> **Stated task 1**
In the passage on inventory, what counts as inventory?
> **Stated task 2**
Write the next part of the passage on inventory, picking up after its last sentence.

> **Text section**
▼
Today we’re going to talk about a subject I’m sure has been weighing heavily on your mind. Of course, I’m referring to inventory.
Anything you buy for your business to stay in business is inventory. This includes merchandise, supplies, raw materials, parts or anything you can use to make money.
If your primary business is video production, your inventory includes raw tape stock, cassette cases, labels, spare bulbs for your light kit, gaffers tape, batteries for your wireless mikes or walkie talkies, extra quarts of oil for your production van and so forth.
Or maybe you create how-to videos, but hire another company to shoot and edit the actual production. Then your inventory is the number of copies of How to Run a 19th Century Steamship you have on hand. (My guess is, you have plenty.)
Get on Track
Whatever the actual widgets or gizmos in your inventory, you’ll probably want to keep track of how many there are and when you need to order more. I don’t have an MBA, but I have been accused of having common sense. That’s really all you need to understand why inventory is important.
▲
> **Given records**
▼
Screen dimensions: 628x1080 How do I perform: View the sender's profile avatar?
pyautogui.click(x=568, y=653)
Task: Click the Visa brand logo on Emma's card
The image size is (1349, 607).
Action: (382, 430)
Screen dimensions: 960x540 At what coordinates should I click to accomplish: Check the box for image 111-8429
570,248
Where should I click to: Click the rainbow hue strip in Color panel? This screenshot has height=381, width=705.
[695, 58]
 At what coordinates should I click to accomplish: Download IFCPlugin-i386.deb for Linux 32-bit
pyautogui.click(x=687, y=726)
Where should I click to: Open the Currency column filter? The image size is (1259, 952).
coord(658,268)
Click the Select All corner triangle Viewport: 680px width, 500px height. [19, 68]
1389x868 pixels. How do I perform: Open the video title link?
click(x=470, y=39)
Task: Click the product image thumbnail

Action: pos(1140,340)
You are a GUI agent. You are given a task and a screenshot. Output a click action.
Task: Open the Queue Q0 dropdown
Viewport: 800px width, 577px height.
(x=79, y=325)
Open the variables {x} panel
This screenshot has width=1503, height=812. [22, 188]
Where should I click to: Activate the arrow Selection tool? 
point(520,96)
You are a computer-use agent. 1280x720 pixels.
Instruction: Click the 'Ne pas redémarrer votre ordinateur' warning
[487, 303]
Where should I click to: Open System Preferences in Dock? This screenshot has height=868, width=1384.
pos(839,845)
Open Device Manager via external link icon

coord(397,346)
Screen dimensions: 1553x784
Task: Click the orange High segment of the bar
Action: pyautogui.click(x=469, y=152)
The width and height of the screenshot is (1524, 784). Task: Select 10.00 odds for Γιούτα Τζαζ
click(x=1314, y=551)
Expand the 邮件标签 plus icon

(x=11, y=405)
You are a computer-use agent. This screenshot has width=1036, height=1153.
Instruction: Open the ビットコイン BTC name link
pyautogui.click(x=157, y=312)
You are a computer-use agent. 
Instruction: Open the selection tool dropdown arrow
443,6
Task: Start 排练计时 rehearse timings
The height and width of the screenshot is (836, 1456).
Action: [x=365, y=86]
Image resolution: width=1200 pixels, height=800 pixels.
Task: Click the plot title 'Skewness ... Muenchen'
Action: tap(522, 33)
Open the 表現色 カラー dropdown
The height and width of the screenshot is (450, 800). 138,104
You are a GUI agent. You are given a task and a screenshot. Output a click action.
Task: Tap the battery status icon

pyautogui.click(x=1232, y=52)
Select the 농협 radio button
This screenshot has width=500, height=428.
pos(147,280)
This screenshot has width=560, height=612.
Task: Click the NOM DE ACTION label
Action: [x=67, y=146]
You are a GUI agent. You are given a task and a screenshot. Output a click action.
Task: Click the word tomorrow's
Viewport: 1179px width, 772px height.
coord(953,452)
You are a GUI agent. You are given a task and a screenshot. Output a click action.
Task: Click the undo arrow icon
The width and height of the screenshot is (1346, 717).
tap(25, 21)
▲
> **Exercise answer 1**
Anything you buy for your business to stay in business counts as inventory.

> **Exercise answer 2**
Let’s say you keep a million 20-minute cassettes on hand for use as raw tape. Unless you run a major dubbing facility, this probably places you in the “more money than sense” category. But we’re not here to make value judgments, we’re here to talk about inventory.
When you ordered the million cassettes, you paid to have them shipped to your shop. Now, while you wait for jobs requiring a whole bunch of shooting (333,333.33 hours–38.05 years–worth or so), you must pay to store all that tape.
If the storehouse catches fire and burns to the ground, you lose all the money you invested in the tape. Unless you have insurance–but then you must pay for the insurance. If you’re unable to use all the tape right away, the oxide will deteriorate (in five or ten years) making it unusable. Or mice could eat it. Or technology could pass you by–digital camcorders might not need tape at all.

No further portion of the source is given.